We know that Carol Peattie was attacked separately and more violently.

We know that William Dolan was convicted and later pardoned.

What we do not know: whether Dolan did the hair cuttings. Whether Dolan attacked Peattie. Whether the person who cut the hair and the person who attacked Peattie were the same person. What the motive was in any scenario.

The wartime context complicated everything. The town was anxious. The FBI was involved. There was pressure to resolve the case. A German-born resident in a shipbuilding town was a convenient shape for a suspect.

This does not mean Dolan was innocent. It means the case was never made well enough to be certain he was guilty.

Somebody went through those windows. Somebody stood over sleeping people with scissors and made careful cuts and left.

That person was either convicted and pardoned, or was never found.

One of those two things is true.

Chapter 6 illustration: The Unanswered Question
The Phantom Barber of Pascagoula
Chapter 6

The Unanswered Question

The Phantom Barber of Pascagoula is one of those cases that stays strange no matter how long you look at it.

Most crimes make a kind of sense, eventually. You find the motive. Jealousy. Money. Fear. Anger. Some human thing that you can hold and say: yes, this is why.

The hair cuttings do not offer that.

Cutting hair while people sleep is intimate. It requires proximity, stillness, patience. It requires that the person doing it believe they have a reason. And then it requires that they leave without taking anything except the hair.

What do you do with hair? What was the purpose?

There are theories. A fixation, the kind that forensic psychologists have documented in various cases. A ritual meaning. Something personal to the cutter about specific people. A game. A demonstration of capability.

None of the theories feel complete.

Pascagoula went back to normal after 1942. The war continued. The shipyard kept building. People went back to leaving their windows open in the summer heat.

The case is in the books as solved. The pardon suggests it was not.

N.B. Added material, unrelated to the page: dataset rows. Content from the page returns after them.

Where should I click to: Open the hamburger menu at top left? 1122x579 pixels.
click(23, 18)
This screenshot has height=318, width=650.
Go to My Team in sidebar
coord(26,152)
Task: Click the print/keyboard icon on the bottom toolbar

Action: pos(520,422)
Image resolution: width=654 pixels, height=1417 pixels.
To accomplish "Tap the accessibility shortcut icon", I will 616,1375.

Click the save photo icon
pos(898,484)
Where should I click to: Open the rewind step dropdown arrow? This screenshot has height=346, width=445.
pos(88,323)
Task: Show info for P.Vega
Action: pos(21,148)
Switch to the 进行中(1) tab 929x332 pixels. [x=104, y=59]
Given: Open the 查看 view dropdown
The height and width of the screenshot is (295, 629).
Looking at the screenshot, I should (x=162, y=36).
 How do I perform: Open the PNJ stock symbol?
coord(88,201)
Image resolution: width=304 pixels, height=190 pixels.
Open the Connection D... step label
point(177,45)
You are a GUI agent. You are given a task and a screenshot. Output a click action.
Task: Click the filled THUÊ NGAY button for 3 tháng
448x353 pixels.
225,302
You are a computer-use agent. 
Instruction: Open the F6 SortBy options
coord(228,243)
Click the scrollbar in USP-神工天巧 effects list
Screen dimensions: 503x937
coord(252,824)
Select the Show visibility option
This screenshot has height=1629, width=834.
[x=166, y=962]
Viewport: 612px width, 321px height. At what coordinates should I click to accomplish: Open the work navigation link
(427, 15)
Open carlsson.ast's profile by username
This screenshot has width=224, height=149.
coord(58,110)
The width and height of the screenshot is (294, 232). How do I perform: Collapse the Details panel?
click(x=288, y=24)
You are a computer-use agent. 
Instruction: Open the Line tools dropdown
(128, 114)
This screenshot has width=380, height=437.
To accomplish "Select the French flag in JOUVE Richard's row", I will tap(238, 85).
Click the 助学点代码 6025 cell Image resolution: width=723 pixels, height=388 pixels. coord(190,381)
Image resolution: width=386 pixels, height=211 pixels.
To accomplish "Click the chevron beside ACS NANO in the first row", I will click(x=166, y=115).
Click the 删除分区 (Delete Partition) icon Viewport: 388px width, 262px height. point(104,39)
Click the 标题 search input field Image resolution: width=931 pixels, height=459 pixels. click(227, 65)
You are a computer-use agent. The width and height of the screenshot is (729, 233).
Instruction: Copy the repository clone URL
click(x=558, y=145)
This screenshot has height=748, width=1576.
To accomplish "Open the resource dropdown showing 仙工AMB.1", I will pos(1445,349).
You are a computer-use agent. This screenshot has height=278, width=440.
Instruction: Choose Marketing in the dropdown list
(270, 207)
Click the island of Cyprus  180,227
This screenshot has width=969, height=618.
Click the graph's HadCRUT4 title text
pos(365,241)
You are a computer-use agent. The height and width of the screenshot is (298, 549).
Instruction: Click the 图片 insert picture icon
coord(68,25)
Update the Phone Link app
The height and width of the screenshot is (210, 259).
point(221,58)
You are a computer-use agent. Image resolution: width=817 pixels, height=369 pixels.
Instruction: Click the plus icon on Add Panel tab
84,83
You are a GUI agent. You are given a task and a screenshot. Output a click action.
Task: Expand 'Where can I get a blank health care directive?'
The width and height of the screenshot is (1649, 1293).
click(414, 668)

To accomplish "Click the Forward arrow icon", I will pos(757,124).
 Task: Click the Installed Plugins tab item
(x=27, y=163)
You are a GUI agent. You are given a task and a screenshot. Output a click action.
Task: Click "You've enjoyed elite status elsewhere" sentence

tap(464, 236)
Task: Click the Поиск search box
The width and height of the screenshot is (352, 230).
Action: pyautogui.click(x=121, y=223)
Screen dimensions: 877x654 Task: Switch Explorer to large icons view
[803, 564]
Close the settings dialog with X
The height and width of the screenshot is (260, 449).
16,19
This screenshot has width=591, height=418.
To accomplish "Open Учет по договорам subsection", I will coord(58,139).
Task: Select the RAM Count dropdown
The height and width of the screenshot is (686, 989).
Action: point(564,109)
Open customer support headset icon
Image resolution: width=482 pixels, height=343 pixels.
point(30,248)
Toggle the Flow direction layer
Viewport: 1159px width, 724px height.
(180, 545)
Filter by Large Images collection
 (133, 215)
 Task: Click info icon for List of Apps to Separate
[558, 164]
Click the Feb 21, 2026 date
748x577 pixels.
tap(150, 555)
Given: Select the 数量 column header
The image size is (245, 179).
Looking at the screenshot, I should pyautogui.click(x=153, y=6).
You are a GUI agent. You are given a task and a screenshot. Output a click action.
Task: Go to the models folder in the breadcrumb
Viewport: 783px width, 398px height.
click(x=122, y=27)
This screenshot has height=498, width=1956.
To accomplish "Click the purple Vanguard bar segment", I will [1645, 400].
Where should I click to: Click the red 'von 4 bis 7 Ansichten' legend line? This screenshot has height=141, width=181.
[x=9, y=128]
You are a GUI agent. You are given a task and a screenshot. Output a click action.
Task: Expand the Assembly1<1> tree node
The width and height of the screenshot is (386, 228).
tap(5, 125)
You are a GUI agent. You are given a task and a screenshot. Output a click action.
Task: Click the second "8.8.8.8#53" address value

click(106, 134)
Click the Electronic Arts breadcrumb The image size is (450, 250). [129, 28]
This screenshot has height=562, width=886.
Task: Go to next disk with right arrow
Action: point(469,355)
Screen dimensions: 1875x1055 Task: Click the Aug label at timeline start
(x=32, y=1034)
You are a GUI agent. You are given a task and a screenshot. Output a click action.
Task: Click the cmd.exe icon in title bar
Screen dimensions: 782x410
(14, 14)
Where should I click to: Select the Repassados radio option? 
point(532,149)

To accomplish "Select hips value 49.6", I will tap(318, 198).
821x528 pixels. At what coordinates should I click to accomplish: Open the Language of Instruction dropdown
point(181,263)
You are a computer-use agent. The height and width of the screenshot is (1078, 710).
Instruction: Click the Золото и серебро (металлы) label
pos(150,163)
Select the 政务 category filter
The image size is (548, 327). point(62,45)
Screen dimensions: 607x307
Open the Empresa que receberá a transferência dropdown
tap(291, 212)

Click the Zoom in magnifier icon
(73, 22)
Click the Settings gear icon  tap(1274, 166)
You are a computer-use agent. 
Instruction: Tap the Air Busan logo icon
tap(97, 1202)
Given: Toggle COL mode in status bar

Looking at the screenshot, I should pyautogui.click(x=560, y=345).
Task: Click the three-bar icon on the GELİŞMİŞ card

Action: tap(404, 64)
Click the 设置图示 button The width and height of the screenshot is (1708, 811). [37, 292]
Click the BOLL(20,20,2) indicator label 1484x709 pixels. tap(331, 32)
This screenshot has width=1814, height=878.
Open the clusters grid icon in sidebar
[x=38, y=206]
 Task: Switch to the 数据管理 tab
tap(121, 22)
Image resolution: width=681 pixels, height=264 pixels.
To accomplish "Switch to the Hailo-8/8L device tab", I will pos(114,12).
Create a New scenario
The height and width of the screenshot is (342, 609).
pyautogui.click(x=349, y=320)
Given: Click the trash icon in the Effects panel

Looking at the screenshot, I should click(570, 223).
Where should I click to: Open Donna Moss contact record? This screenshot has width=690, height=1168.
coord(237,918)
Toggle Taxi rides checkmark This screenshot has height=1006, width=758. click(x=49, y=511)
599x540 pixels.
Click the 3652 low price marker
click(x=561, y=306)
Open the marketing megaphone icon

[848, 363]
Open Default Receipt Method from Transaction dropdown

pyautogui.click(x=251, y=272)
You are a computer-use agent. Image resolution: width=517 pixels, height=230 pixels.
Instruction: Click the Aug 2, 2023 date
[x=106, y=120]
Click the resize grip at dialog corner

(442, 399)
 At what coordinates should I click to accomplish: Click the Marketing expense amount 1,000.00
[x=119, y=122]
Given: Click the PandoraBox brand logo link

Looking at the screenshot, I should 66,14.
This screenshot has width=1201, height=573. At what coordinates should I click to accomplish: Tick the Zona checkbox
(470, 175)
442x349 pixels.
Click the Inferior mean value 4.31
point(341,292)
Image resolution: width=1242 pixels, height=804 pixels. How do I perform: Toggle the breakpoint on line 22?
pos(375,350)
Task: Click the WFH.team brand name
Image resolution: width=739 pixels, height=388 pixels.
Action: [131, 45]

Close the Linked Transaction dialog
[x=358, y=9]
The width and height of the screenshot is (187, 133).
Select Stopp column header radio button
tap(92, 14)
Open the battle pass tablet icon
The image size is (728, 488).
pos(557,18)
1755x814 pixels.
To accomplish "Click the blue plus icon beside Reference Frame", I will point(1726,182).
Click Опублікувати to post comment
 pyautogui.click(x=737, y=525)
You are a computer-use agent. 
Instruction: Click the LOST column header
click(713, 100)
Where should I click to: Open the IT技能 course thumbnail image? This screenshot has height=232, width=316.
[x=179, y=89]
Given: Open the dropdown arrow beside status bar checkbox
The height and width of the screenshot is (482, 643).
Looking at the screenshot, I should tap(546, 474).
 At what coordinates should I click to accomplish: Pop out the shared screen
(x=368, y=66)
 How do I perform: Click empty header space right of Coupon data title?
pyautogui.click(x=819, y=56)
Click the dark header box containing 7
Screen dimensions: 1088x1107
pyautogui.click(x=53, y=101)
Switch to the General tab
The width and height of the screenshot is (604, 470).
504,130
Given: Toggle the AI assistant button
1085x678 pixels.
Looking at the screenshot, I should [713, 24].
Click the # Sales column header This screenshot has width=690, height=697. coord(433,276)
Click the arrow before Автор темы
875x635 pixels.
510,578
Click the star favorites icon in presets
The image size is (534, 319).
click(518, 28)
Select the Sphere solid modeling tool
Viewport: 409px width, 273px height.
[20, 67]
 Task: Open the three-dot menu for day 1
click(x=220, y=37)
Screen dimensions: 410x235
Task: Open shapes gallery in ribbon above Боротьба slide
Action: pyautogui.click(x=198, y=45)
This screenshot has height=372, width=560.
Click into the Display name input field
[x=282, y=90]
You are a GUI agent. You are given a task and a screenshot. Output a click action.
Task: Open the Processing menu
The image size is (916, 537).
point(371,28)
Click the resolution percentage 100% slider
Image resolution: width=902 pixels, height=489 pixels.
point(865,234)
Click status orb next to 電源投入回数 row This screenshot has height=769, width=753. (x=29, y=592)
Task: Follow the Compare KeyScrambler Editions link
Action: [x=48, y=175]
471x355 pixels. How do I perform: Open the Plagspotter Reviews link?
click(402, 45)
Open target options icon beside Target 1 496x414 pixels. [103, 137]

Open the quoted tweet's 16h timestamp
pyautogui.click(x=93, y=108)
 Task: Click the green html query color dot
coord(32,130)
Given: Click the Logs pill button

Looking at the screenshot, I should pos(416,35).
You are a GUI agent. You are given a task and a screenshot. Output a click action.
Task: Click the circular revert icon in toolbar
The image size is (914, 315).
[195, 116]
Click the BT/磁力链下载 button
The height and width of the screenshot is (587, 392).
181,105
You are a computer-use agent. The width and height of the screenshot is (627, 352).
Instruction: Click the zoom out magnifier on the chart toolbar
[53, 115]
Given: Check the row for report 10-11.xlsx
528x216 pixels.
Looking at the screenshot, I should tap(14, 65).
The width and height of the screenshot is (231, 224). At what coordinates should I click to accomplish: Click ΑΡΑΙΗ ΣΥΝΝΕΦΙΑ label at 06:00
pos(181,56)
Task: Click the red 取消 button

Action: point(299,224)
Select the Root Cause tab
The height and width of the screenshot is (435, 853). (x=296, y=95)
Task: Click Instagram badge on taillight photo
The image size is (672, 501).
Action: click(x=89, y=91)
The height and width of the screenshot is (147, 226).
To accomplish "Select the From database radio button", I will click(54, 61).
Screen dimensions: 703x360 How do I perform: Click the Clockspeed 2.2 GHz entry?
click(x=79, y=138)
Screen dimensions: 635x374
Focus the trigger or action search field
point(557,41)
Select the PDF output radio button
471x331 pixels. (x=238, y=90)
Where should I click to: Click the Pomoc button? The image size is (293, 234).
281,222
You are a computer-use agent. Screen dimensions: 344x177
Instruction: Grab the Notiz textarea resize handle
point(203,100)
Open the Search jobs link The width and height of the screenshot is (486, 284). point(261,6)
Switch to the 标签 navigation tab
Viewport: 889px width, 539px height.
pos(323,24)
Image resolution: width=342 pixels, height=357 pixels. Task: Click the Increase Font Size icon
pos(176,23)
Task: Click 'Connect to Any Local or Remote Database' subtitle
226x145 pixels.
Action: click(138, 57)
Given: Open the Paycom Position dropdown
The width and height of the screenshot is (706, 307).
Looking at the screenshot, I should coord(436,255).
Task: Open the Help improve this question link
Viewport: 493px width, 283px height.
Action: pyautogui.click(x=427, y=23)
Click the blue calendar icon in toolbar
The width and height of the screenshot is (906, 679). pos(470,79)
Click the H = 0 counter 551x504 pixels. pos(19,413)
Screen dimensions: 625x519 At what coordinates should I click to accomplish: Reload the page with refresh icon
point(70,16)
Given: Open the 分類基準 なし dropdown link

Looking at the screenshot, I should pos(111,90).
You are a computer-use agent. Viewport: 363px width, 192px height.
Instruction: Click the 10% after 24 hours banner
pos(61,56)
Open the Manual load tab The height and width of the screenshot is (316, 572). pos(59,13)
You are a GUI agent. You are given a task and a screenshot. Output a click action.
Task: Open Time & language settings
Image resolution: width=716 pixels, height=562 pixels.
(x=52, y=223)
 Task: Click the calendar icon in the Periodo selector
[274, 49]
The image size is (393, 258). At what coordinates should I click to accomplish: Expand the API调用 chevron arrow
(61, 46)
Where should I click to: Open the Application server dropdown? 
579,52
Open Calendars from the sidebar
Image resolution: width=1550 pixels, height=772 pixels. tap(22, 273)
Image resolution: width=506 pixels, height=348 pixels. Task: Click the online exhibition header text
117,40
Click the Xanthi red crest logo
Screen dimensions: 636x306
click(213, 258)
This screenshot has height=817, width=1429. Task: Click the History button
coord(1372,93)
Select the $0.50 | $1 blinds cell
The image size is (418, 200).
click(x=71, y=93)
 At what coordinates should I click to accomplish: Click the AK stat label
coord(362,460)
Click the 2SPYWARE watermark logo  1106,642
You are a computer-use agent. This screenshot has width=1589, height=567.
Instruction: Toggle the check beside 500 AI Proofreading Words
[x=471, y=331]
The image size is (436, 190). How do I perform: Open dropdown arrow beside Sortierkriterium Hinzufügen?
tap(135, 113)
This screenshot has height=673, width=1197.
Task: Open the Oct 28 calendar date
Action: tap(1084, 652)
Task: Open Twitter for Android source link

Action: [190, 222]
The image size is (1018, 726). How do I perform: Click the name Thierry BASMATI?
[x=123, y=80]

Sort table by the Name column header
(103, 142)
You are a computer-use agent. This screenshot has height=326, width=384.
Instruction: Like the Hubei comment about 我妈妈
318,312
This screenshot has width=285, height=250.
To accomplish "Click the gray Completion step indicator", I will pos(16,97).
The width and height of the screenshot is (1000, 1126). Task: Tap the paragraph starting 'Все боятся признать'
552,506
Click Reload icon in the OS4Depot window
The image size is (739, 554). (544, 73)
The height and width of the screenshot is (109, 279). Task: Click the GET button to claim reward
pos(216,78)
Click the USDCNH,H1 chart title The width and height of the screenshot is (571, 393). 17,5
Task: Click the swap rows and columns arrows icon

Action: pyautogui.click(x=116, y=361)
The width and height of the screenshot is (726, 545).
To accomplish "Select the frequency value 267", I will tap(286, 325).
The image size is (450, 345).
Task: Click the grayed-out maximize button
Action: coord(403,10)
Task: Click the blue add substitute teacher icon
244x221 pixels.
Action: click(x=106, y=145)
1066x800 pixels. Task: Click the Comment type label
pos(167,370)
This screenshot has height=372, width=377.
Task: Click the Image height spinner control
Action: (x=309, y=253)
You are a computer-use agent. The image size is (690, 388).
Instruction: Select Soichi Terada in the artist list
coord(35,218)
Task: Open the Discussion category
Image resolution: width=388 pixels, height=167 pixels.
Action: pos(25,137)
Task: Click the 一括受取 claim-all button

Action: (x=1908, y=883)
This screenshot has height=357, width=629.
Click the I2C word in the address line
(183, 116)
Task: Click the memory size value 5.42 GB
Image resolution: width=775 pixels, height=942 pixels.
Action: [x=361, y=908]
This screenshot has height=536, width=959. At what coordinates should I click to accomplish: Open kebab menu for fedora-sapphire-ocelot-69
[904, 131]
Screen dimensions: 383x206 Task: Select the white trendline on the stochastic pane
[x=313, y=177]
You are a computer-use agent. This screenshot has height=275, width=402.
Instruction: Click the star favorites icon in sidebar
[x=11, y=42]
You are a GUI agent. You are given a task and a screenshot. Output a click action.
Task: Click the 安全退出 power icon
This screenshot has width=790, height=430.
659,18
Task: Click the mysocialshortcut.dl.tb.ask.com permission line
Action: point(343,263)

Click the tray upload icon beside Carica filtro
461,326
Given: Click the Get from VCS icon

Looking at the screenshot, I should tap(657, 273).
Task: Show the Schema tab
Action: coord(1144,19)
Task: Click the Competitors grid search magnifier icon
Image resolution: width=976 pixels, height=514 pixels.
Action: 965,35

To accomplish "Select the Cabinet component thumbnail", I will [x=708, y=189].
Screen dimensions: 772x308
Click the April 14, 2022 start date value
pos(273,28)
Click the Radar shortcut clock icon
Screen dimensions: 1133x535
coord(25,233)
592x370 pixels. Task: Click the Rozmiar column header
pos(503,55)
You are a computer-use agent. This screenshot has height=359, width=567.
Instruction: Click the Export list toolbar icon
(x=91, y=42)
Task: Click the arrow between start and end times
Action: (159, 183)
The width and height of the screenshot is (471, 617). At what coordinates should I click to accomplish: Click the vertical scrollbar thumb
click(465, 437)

Somewhere in the history of that town, there is a person who went through windows in the summer of 1942 and stood very still over sleeping people with scissors in their hand.

We do not know who it was.

Okay. Mississippi. Let's take a breath.

The True History

The part where we tell you what actually happened.

The Phantom Barber case was extensively covered by the Mississippi Press in 1942. The hair-cutting incidents began in spring 1942 and the investigation intensified following the attack on Carol Peattie, daughter of the Reverend William Peattie. William Dolan, a German immigrant employed as a chemist at a local plant, was convicted of the Peattie attack. The hair-cutting incidents, while investigated in connection with Dolan, were never definitively tied to him in court.

The case attracted FBI attention in part because of Dolan's German background and the wartime setting. Gulf Coast shipbuilding facilities, including those in Pascagoula, were considered sensitive installations. The FBI's involvement added a dimension of wartime counterintelligence concern to what was otherwise a local criminal matter.

Dolan was eventually pardoned, though the exact date and full circumstances of the pardon are less well-documented than the original conviction. The hair-cutting crimes ceased after his arrest and were never attributed to another suspect. The case remains a persistent piece of Mississippi Gulf Coast local history and has been discussed in true crime and paranormal contexts primarily because of the absence of a satisfying explanation.